The Evangelist or the Commentary of Blessed Theophylact, Archbishop of Bulgaria, on the Holy Gospel

Этою притчею указывает на грубость и своенравие иудеев: им как людям своенравным не нравились ни строгость жизни Иоанна, ни простота Христова, но они подобны были глупым и своенравным детям, которым никак не угодишь – хоть плачь им, хоть играй на свирели. Впрочем, выслушай и другое объяснение: у иудеев некогда была в обычае следующая детская игра: дети, во множестве собравшись на площадь, разделялись на две части, и одна часть их, как бы в поношение настоящему житию, представлялась плачущею, другая, напротив, играла на свирели.
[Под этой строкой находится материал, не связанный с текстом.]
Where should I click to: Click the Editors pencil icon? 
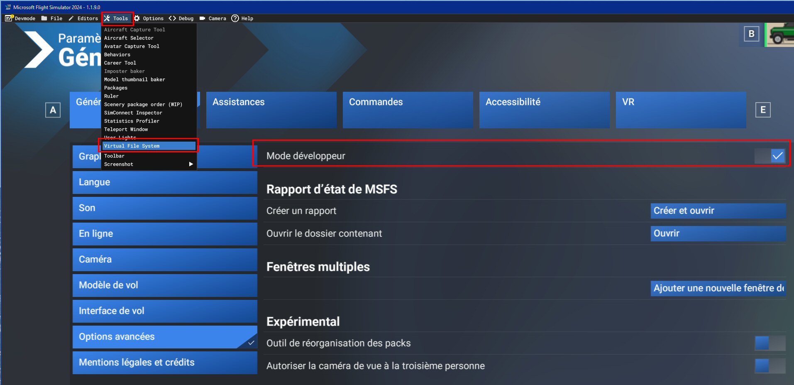click(71, 18)
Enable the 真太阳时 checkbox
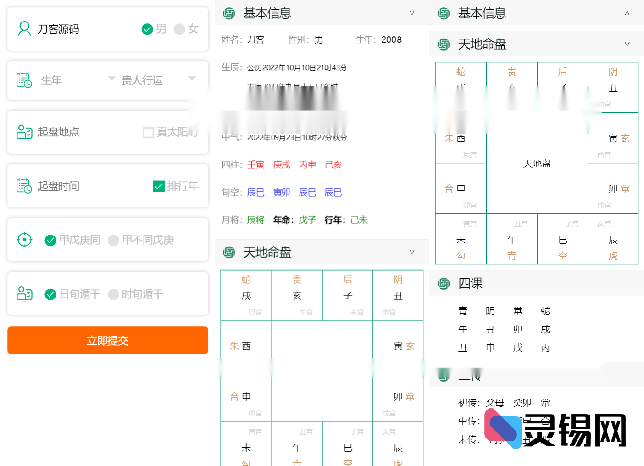The width and height of the screenshot is (644, 466). pyautogui.click(x=148, y=132)
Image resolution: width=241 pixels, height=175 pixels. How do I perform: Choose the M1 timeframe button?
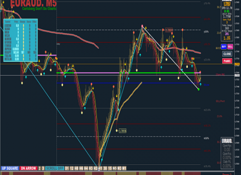pyautogui.click(x=124, y=168)
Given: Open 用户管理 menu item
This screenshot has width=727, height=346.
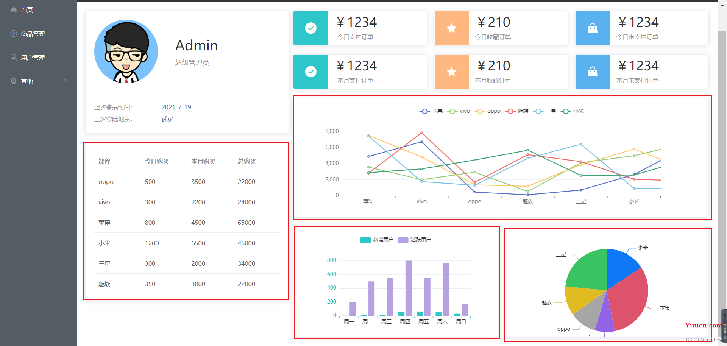Looking at the screenshot, I should click(x=33, y=58).
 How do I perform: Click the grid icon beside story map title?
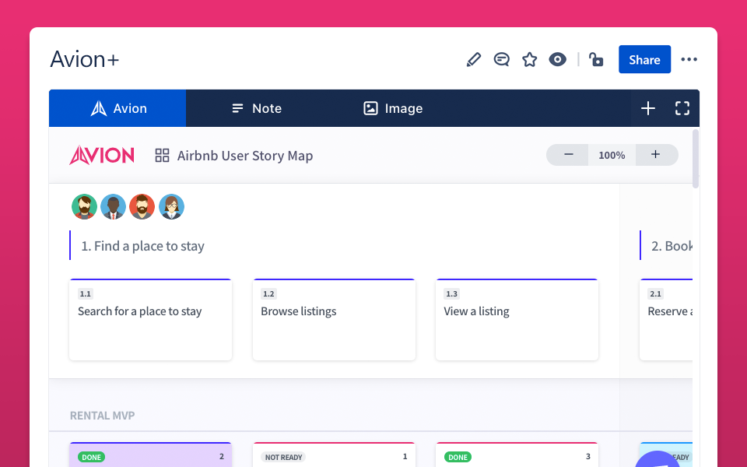coord(162,156)
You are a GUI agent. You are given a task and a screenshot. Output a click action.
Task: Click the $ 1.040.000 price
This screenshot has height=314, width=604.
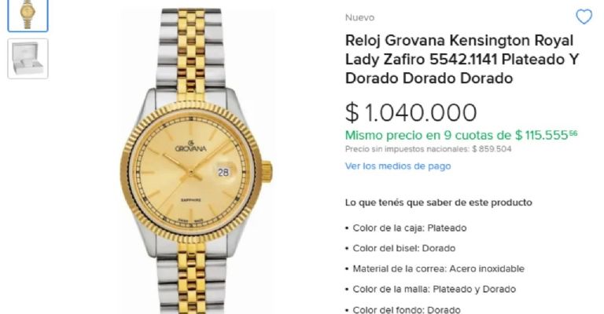click(411, 112)
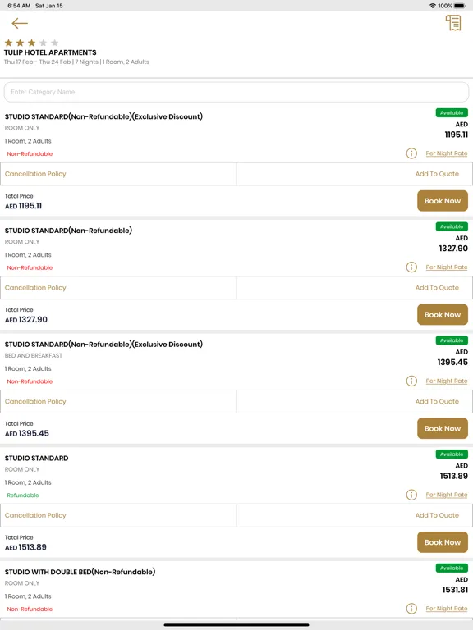Tap info icon for Studio With Double Bed
The image size is (473, 630).
[x=411, y=609]
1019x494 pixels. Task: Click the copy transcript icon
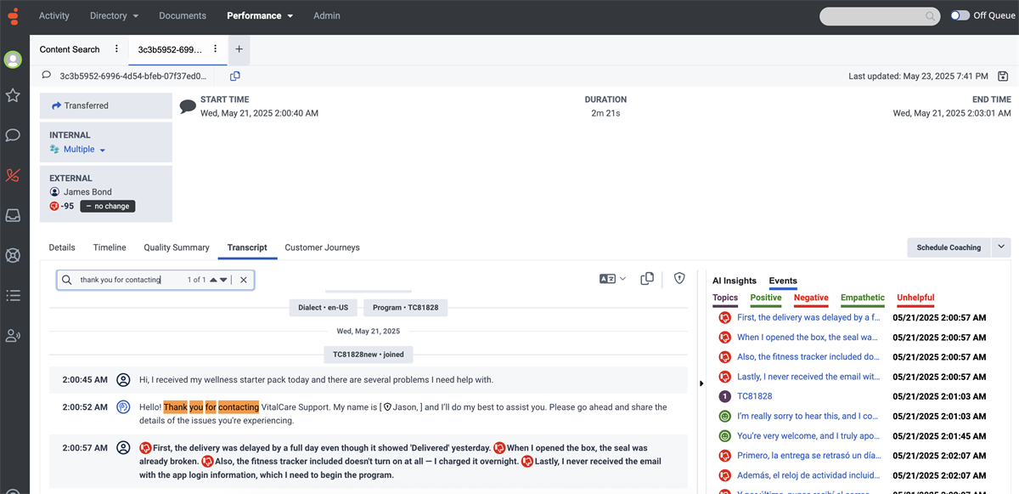pos(647,279)
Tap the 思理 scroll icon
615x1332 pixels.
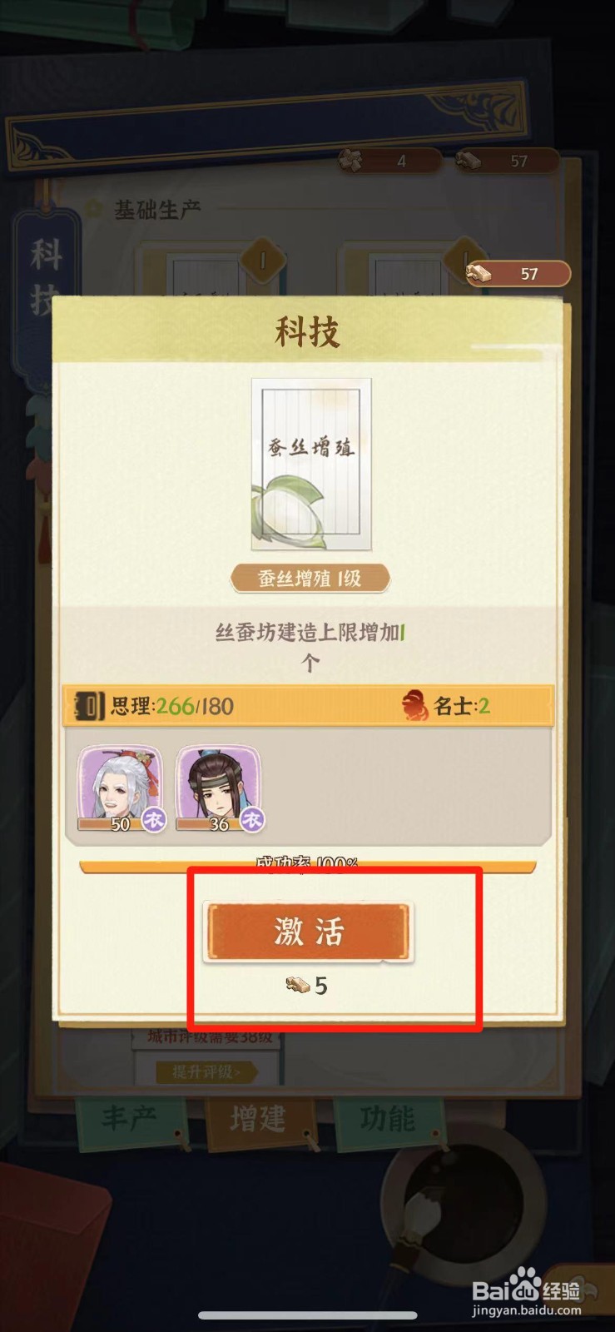(87, 706)
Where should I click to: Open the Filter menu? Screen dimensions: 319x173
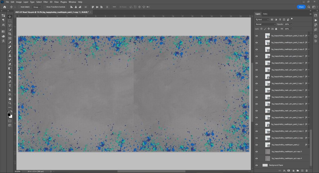pos(46,2)
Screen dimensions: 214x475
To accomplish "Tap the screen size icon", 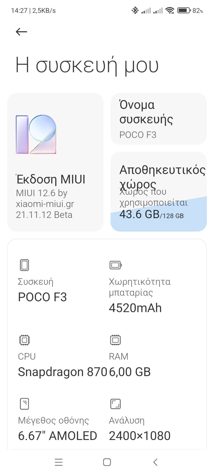I will [24, 404].
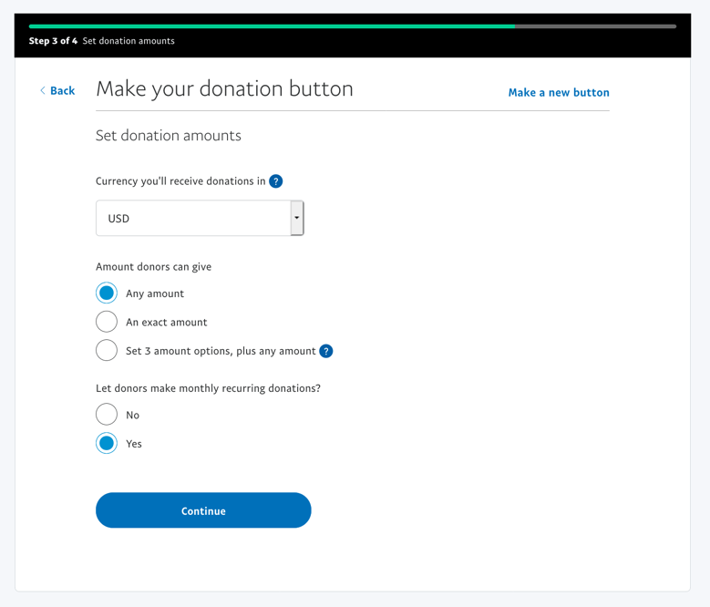Click the monthly recurring donations question text
Screen dimensions: 710x607
(208, 388)
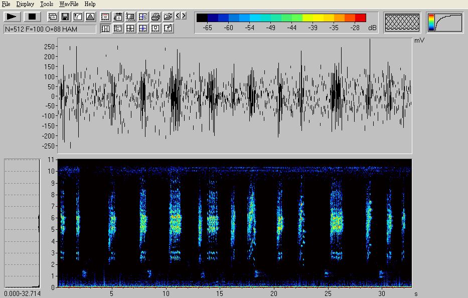This screenshot has height=298, width=468.
Task: Click the printer icon
Action: 155,17
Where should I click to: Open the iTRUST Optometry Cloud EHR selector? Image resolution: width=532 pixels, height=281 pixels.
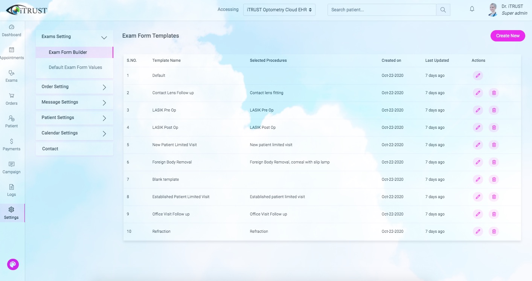tap(279, 9)
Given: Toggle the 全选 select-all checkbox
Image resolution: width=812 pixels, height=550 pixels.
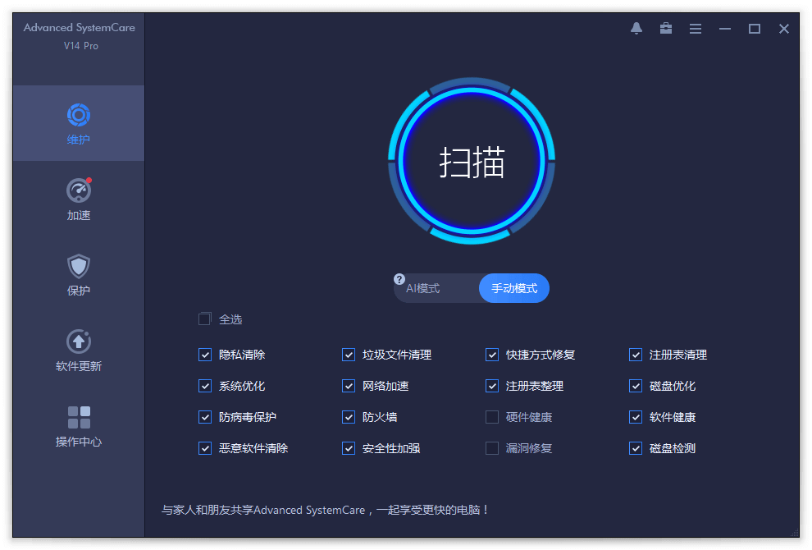Looking at the screenshot, I should (x=204, y=319).
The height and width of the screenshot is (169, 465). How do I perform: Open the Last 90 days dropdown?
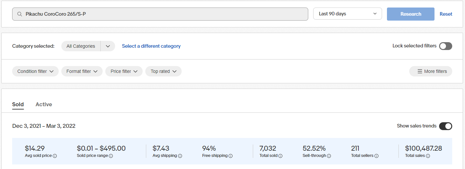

Между тем торговцы, занимаясь своими торговыми делами, не обращали внимания ни на тех, ни на других. В укоризну иудеям Господь говорит, что они, поступая подобно сему, не подражали ни Иоанну, когда он проповедовал покаяние, не уверовали и во Христа, которого жизнь казалась как бы радостною, но на обоих не обратили внимания, не плакали ни с плачущим Иоанном, ни сочувствовали играющему на свирели Христу.

Ибо пришел Иоанн, ни ест, ни пьет; и говорят: «в нем бес». Пришел Сын Человеческий, ест и пьет; и говорят: «вот человек, который любит есть и пить вино, друг мытарям и грешникам».

Жизнь Иоанна уподобляет плачу, потому что Иоанн обнаруживал большую строгость и в словах и в действиях, а жизнь Христа уподобляется свирели, так как Господь был весьма приветлив ко всем, снисходителен, да всех приобрящет; благовествовал Царствие, не показывая той строгости, какую обнаруживал Иоанн. Пища Иоанна была грубая и не везде находимая: ни хлеба он не ел, ни вина не пил; напротив, у Христа была пища обыкновенная. Он и хлеб ел и вино пил. Таким образом, жизнь их была противоположна одна другой. Однако иудеям не нравилась ни та, ни другая; об Иоанне, который не ел и не пил, говорили: в нем бес, а Христа, который ел и пил, называли человеком, любящим есть и пить. Евангелист не записал всех клевет их, почитая достаточными и сии слова к их обличению.

Притча: Как два ловца, желая поймать неудоболовимого зверя, становятся с двух противоположных сторон и делают одно дело, так Бог устроил и здесь. Иоанн вел жизнь строгую, а Христос свободнейшую, чтобы иудеи уверовали или тому, или другому и таким образом уловлены были если не тем, то другим. Ибо хотя образ жизни их был противоположен, но дело было одно. Впрочем, иудеи, как дикие звери, бегали от обоих и обоих ненавидели. Спросим же их: ежели, по вашему мнению, строгая жизнь хороша, то почему вы не следовали и не верили Иоанну, который указывал вам на Христа? Если же простая жизнь хороша, то почему не веровали Христу, указывавшему вам путь спасения?

Вопрос: Но почему Иоанн вел особенно строгую жизнь?

Ответ: Проповеднику покаяния так и следовало представлять в себе образ сетования и плача, а Подателю оставления грехов – быть веселым и радостным. Притом Иоанн ничего более, кроме высокой жизни, не показал иудеям: Иоанн, сказано, знамения не сотворил ни единого (Ин. 10, 41), а Христос свидетельствовал о Себе только всемогуществу Божию приличными чудесами. Еще: Христос оказывал снисхождение и немощам человеческим, чтобы и сим приобресть иудеев. Поэтому Он участвовал и в трапезах мытарей и говорил укорявшим Его, что «пришел призвать не праведников, но грешников к покаянию». Впрочем, Христос не оставлял и строгой жизни; потому что жил в пустыне со зверями и постился сорок дней, как сказано было прежде, да и участвуя в самих трапезах, Он ел и пил благоговейно, воздержно, прилично святым.

И оправдана премудрость чадами ее.

Когда уже, говорит, ни Иоаннова, ни Моя жизнь не нравится вам, и вы отвергаете все пути спасения, то Я – премудрость Божия – оказываюсь правым – не пред фарисеями, а пред чадами своими, и уже вы не будете иметь оправдания, но непременно подвергнетесь осуждению, ибо Я со своей стороны исполнил все, а вы неверием своим доказываете, что Я прав, как не опустивший ничего.

Тогда начал Он укорять города, в которых наиболее явлено было сил Его, за то, что они не покаялись.

Показав, что Он сделал все, что надлежало сделать, а они между тем остались нераскаянными, начинает укорять их, как непокорных.

Горе тебе, Хоразин! горе тебе, Вифсаида!